2) Let $X_0,\ldots,X_{n-1}$ denote homogeneous coordinates on $\mathbb{P}^{n-1}$. A quadric can be written as $\sum_{i=0}^{n-1} a_{ii} X_i^2 + \sum_{i\ne j} a_{ij} X_iX_j = 0$, where $a_{ij} \in k$. Imposing the conditions that they vanish on $p_i$ for all $i$, we deduce that $a_{ii} = 0$ for all $i$. This leaves us that the vector space of quadrics vanishing on $p_i$ for all $i$ has dimension $\binom{n}{2} \ge n+1$ for $n\ge 4$.
If your points are not in general position, i.e. if the $\{v_i\}$ are not linearly independent, then basically tracing through the same argument will find that the vector space of quadrics is going to have even higher dimension.

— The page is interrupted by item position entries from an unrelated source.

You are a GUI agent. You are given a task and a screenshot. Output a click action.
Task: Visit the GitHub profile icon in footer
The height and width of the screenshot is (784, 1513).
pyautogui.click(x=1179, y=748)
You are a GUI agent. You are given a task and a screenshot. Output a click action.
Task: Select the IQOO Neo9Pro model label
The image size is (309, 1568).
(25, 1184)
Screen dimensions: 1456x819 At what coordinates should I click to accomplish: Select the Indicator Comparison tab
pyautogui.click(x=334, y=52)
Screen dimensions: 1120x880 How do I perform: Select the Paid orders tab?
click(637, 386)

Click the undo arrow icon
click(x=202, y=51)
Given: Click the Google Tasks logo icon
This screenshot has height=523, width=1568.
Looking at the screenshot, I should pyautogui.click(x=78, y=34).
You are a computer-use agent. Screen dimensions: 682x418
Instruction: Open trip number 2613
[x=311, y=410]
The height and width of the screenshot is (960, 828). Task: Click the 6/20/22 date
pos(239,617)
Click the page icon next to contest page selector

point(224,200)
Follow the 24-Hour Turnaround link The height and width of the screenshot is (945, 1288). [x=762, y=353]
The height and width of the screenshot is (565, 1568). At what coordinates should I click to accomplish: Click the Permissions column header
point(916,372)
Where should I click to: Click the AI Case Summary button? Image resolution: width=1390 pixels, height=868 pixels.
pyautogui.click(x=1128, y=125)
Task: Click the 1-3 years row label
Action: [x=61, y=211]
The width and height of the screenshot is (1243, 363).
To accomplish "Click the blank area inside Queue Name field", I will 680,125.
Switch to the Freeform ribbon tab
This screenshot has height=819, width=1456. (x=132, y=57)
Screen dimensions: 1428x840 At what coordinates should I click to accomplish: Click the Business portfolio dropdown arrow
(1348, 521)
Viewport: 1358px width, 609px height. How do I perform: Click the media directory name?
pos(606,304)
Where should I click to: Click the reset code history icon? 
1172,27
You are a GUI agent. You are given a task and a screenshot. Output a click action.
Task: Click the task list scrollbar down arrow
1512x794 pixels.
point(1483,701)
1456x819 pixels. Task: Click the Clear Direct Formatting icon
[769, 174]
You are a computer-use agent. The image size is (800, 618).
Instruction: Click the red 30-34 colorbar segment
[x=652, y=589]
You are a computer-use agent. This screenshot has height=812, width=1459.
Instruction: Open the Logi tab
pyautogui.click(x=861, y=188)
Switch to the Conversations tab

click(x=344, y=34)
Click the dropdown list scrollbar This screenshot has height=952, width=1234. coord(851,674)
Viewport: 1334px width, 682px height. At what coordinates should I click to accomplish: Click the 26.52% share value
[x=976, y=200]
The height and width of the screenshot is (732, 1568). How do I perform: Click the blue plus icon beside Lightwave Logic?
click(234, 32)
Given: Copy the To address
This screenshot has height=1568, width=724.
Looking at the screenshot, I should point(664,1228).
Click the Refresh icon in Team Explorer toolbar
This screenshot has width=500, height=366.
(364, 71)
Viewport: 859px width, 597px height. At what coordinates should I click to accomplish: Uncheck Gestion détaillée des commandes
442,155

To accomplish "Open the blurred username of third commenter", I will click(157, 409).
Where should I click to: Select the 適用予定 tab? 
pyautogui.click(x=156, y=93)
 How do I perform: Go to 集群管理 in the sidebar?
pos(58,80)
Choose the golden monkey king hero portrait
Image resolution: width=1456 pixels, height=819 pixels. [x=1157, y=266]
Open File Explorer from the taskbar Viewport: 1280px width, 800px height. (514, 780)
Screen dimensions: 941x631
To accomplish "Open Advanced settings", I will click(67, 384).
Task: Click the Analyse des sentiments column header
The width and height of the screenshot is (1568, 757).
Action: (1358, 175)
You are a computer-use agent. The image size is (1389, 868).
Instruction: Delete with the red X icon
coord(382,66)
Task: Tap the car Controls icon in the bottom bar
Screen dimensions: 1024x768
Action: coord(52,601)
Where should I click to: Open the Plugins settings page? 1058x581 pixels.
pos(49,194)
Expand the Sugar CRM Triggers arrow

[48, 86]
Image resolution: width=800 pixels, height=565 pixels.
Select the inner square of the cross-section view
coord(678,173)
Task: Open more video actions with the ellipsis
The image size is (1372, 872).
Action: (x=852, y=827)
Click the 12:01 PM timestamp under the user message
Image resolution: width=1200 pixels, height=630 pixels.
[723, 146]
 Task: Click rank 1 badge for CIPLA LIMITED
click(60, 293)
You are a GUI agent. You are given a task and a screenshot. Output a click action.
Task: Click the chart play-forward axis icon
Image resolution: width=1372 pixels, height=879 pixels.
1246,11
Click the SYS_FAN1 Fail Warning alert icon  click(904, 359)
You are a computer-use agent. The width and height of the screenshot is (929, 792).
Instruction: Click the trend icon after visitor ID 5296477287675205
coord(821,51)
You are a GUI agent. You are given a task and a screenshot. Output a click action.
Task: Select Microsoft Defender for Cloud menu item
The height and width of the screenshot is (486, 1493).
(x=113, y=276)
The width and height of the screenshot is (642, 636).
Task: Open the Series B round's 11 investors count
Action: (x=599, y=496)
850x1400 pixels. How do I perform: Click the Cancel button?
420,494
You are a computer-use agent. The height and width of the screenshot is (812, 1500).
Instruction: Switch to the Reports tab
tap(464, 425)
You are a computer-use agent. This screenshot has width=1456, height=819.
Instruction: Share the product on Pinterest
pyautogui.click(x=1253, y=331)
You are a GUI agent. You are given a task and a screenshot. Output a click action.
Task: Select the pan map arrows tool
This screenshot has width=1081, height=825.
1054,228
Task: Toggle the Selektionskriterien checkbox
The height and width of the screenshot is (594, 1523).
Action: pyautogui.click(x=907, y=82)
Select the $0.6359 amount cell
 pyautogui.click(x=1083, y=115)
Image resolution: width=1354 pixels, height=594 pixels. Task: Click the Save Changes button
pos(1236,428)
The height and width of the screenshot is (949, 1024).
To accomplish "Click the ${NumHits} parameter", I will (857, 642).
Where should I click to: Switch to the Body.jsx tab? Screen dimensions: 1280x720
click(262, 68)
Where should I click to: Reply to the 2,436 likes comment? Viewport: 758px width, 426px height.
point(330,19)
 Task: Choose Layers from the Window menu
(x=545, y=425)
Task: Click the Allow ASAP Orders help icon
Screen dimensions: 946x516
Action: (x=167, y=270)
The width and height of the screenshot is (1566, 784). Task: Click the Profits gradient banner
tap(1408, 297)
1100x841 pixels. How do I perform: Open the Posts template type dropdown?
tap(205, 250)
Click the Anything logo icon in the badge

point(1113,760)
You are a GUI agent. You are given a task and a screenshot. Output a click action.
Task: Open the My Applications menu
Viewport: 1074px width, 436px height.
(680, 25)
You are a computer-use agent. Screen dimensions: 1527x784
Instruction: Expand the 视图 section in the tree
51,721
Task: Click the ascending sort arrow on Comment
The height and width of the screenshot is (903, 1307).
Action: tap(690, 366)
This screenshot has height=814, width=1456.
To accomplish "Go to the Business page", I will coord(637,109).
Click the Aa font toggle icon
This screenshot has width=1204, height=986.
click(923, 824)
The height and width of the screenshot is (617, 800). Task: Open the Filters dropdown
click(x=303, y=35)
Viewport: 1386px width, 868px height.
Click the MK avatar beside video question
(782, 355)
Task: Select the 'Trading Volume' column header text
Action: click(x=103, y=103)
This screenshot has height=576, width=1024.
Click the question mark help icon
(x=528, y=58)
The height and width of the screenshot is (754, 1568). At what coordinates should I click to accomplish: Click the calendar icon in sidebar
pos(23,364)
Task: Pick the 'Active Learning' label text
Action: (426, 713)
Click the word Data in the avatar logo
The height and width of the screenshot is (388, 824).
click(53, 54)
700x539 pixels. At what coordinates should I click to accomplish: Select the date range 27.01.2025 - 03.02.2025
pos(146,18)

Another way of saying this is simply to note that you have an exact sequence
$$0\rightarrow \mathcal{I}(2) \rightarrow \mathcal{O}_{\mathbb{P}^{n-1}}(2) \rightarrow \mathcal{O}_{\bigcup p_i} \rightarrow 0$$
Applying the long exact sequence in cohomology and noting that $h^0(\mathcal{O}_{\mathbb{P}^{n-1}}(2)) = \binom{n+1}{2}$ and $h^0(\mathcal{O}_{\bigcup p_i}) = n$ tells you that $h^0(\mathcal{I}(2)) \ge \binom{n-1}{2} \ge n+1$ when $n\ge 4$, which is the same claim as above.